**EXERCISE REQUIREMENTS:**
Among the lines below, a stretch begins at the one with "Task: Open the File menu" and ends at the one with "Select the Installing". Repeat that stretch exactly, ends included.

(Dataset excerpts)
----

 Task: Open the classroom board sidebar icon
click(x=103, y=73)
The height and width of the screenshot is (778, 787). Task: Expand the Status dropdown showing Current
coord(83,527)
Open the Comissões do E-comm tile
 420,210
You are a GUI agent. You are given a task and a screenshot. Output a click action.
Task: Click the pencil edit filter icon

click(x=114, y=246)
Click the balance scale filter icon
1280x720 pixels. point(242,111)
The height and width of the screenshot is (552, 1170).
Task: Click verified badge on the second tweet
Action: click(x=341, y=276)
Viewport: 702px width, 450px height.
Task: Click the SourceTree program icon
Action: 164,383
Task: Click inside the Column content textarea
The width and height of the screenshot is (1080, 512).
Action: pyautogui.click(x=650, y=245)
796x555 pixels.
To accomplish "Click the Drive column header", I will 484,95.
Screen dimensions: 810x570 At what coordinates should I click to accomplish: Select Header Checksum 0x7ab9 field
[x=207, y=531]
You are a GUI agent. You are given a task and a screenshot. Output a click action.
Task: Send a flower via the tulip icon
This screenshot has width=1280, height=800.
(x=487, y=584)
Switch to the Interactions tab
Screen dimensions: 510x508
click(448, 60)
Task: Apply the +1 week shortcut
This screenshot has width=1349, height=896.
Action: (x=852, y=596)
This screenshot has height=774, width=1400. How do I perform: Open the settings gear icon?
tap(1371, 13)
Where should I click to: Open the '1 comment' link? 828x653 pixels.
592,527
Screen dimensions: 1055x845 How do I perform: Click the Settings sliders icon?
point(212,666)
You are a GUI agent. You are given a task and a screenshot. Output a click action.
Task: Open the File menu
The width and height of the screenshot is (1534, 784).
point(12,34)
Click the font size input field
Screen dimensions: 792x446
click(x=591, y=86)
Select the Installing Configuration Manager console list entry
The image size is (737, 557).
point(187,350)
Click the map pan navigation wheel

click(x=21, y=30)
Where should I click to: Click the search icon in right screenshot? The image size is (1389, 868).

----

**RESULT FOR THIS TASK:**
Task: Open the File menu
The width and height of the screenshot is (1534, 784).
point(12,34)
Click the font size input field
Screen dimensions: 792x446
click(x=591, y=86)
Select the Installing Configuration Manager console list entry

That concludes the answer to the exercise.